Although in the last blog we were able to read chapters consecutively, but. Does every time we read a novel execute our Python program? Not even a record to see anywhere, every time it is another time? Of course not, change!
Now that so many novel readers, we just need to grab the novel we want to the local TXT file, and then choose a reader to see. How the whole look at you.
As a matter of fact, the last program we have finished most of the logic, our next modification only need to crawl to each chapter of the time not to display, but into the TXT file. The other is that the program is constantly based on the next page of the URL to crawl, then when to end it? Note that when you reach the last chapter of the novel, the link to a page is the same as the link to the return folder. So when we crawl a Web page, we take these two links out, just to show the same time as two links. Stop crawling. In the end, we don't need multiple threads for this program, we just need a thread that is constantly crawling the pages of the novel.

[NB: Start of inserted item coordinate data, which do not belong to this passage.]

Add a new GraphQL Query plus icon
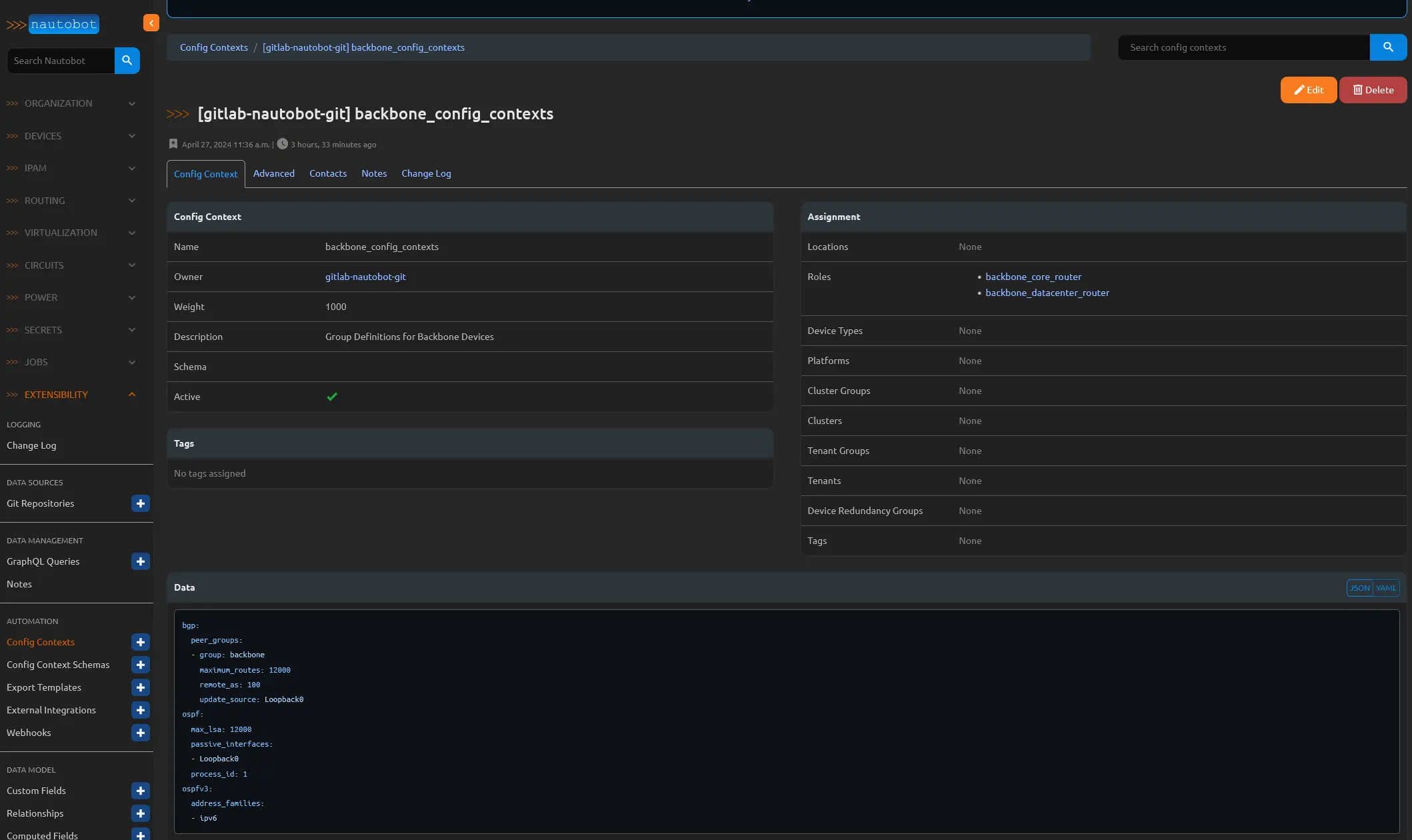This screenshot has height=840, width=1412. coord(140,561)
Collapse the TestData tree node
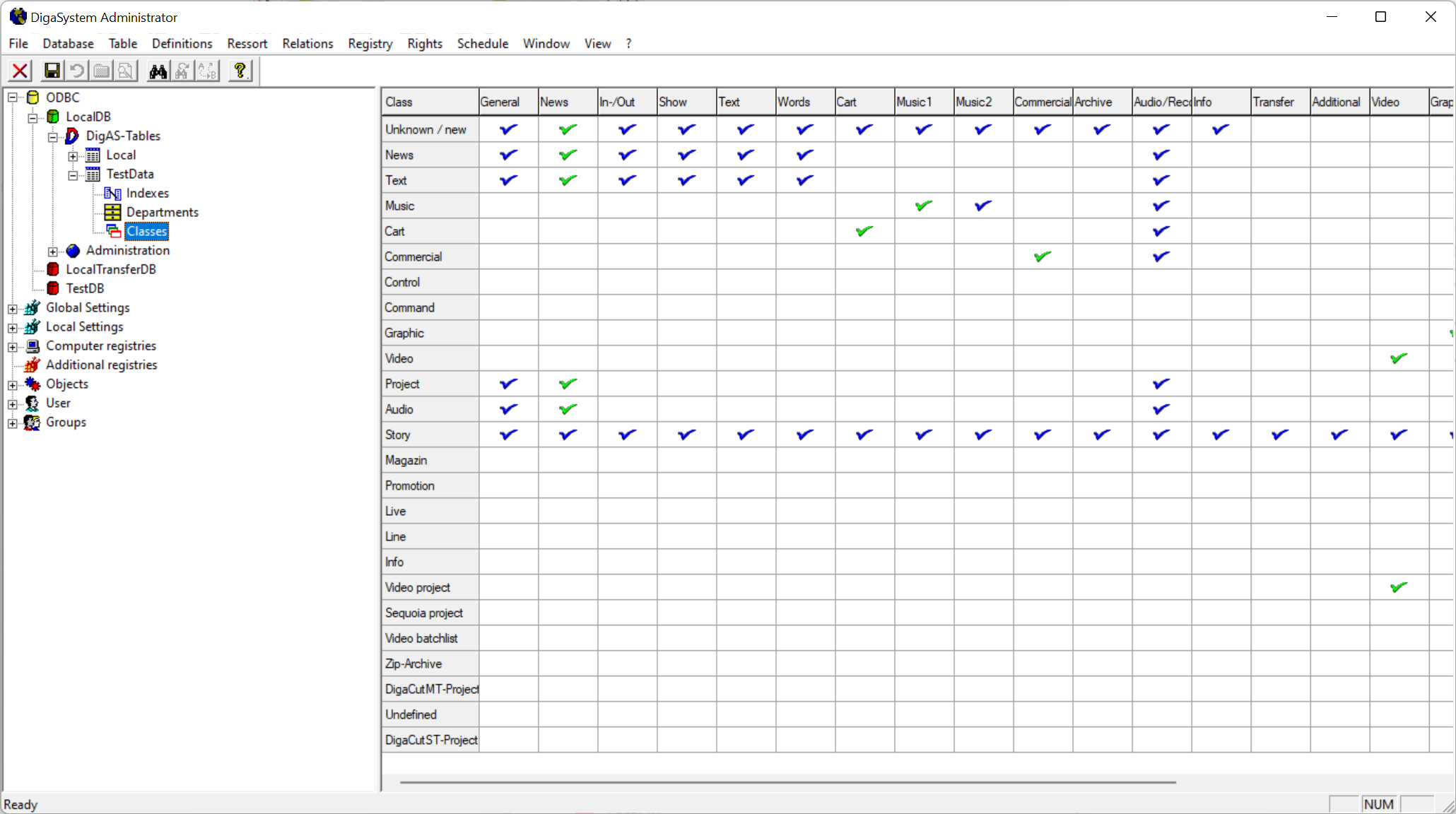 73,175
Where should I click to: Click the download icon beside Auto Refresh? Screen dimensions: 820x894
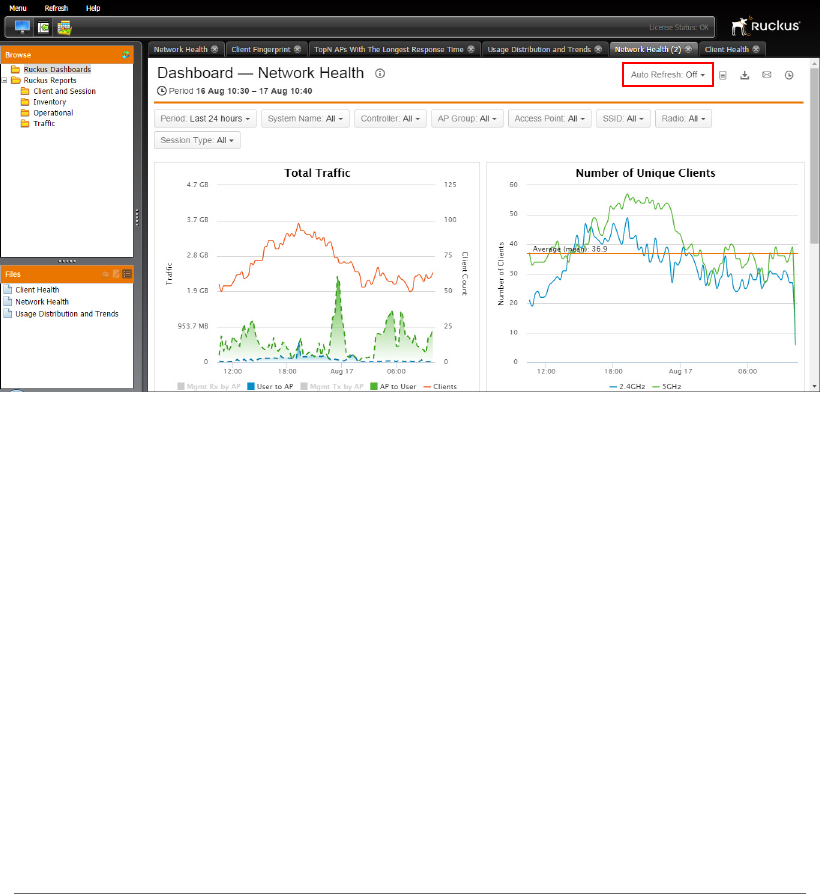click(x=745, y=75)
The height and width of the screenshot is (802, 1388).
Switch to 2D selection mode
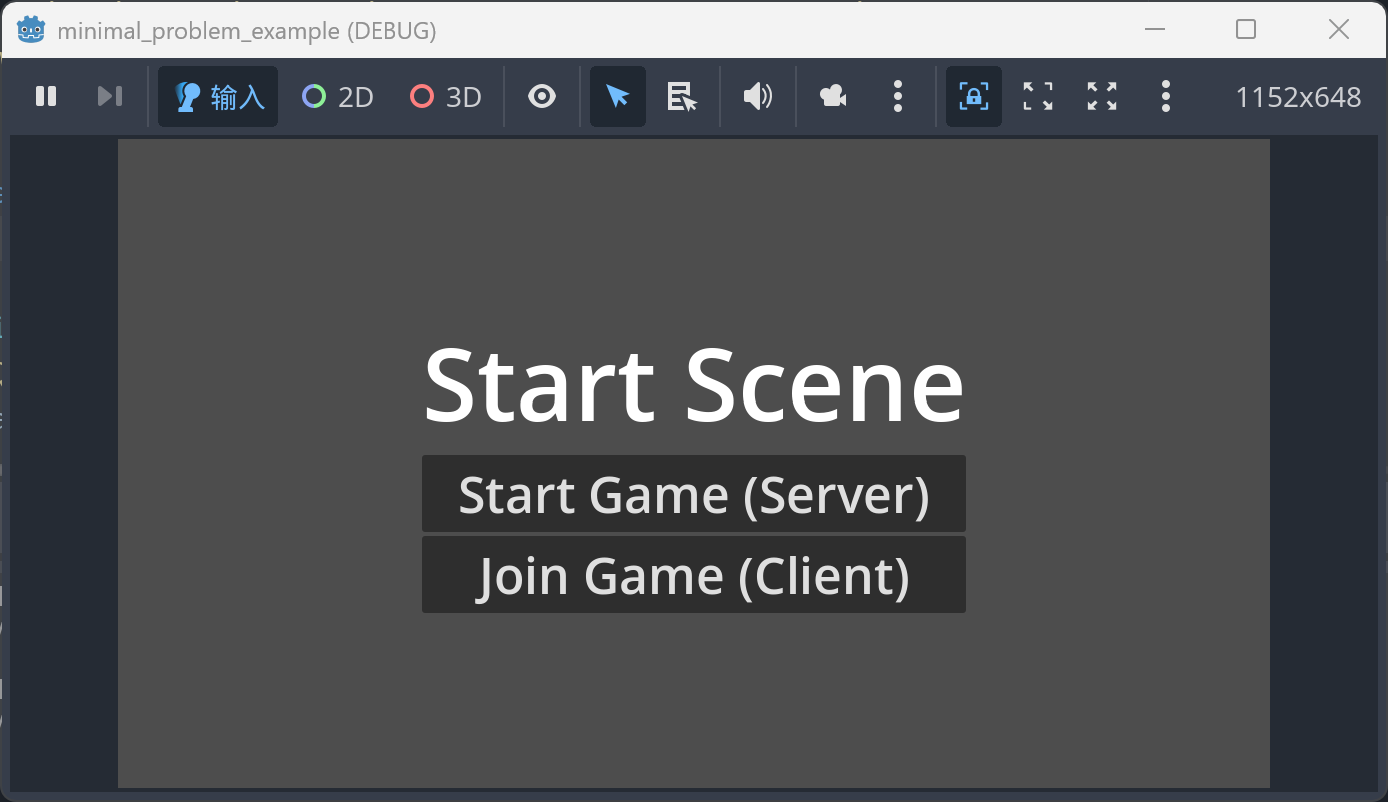coord(337,96)
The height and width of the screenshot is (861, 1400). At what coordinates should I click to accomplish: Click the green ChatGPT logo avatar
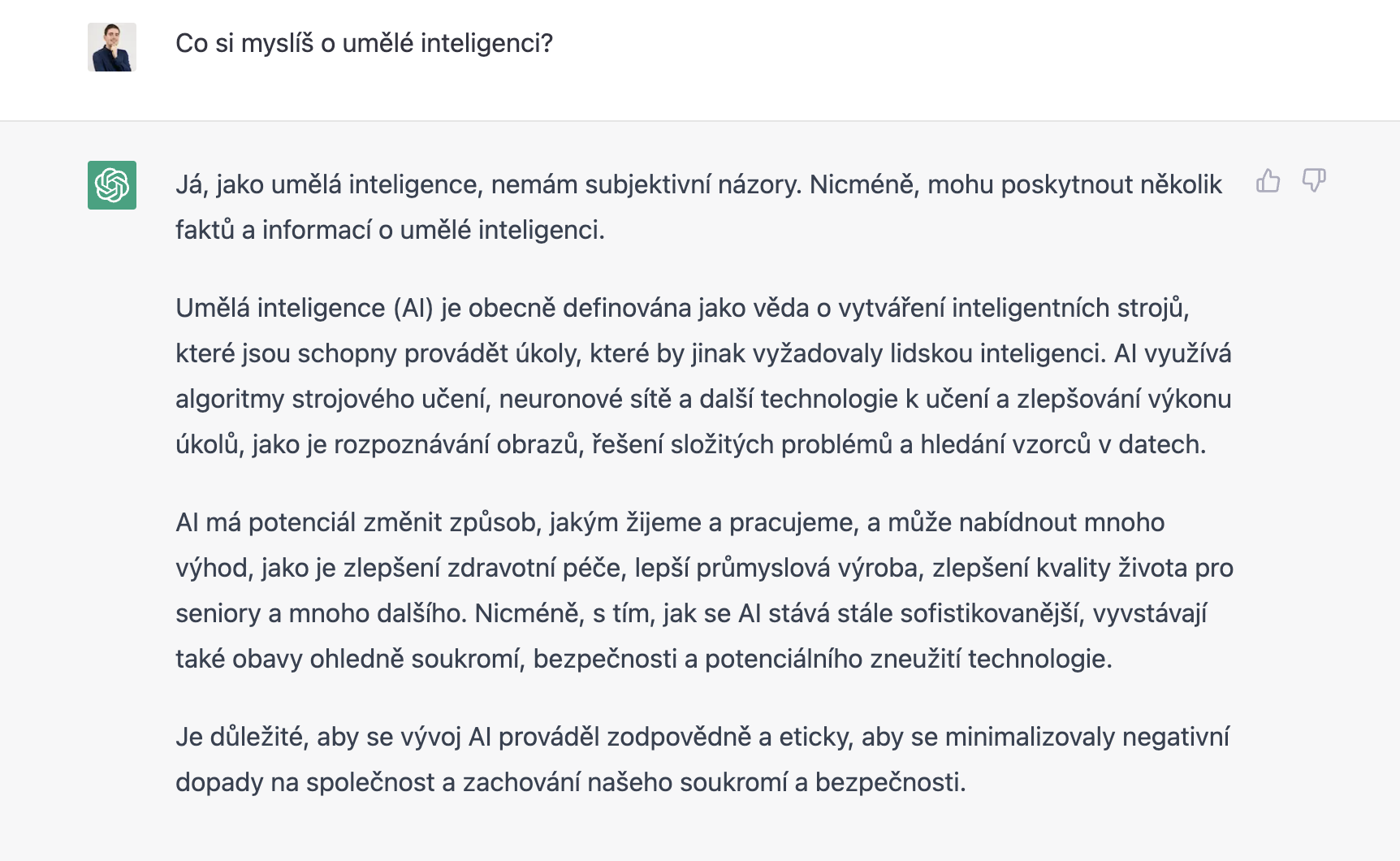click(x=112, y=185)
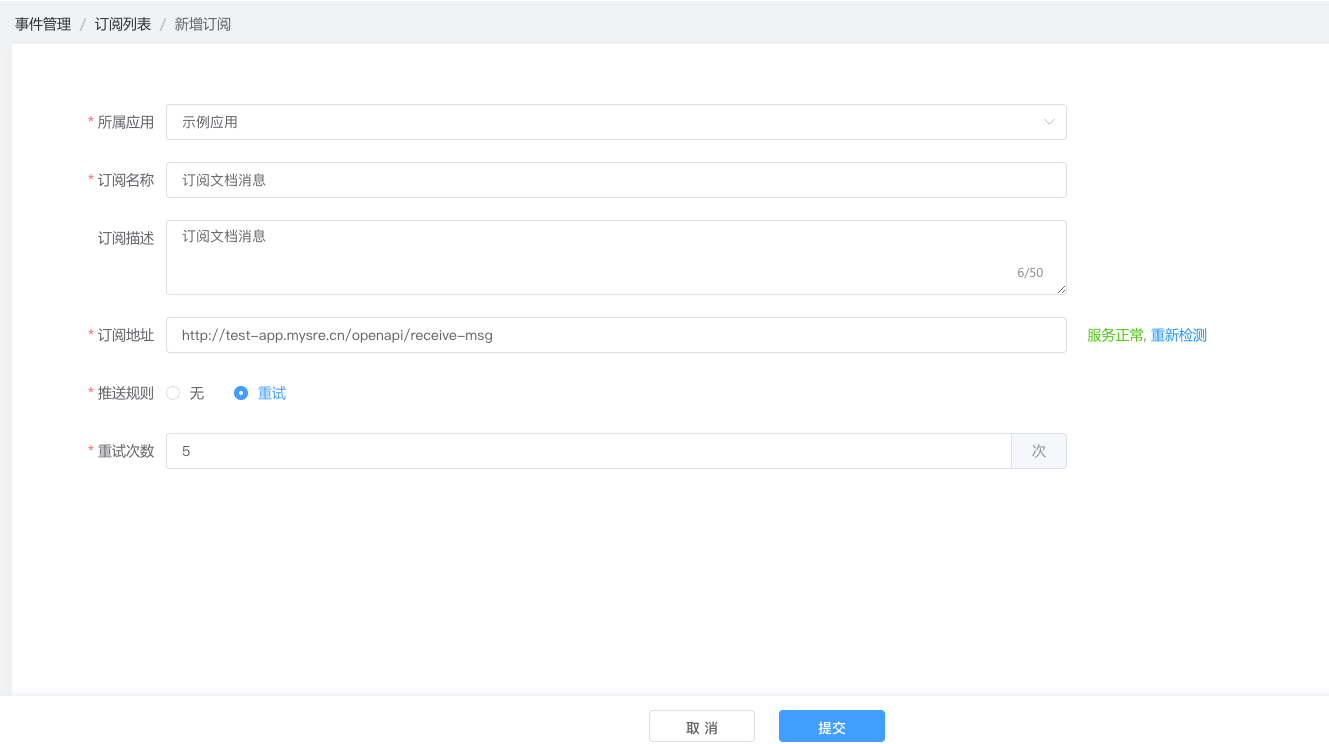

Just a little more time in the fiction chapters, waiting for a little longer. Don't think so much now, the basic function is OK ....
Fundamentals: Previous Basics-Multithreading knowledge + file manipulation knowledge.
Source:
#-*-Coding:utf-8-*-import urllib2import urllibimport reimport threadimport chardetclass book_spider:def __init__ (SE LF): Self.pages = [] Self.page = 1 Self.flag = True Self.url = "Http://www.quanben.com/xiaoshu O/0/910/59302.html "# will crawl a section def getpage (self): Myurl = Self.url user_agent = ' mozilla/4.0 (compatibl E MSIE 5.5; Windows NT) ' headers = {' User-agent ': user_agent} req = Urllib2. Request (myurl, headers = headers) Myresponse = Urllib2.urlopen (req) mypage = Myresponse.read () charse t = Chardet.detect (mypage) charset = charset[' encoding '] if charset = = ' Utf-8 ' or charset = = ' UTF-8 ': MyPage = MyPage Else:mypage = Mypage.decode (' gb2312 ', ' ignore '). Encode (' Utf-8 ') unicodepage = Mypage.decode ("Utf-8") # Find the id= "content" of the div tag try: #抓取标题 my_title = Re.search (' < H1> (. *?))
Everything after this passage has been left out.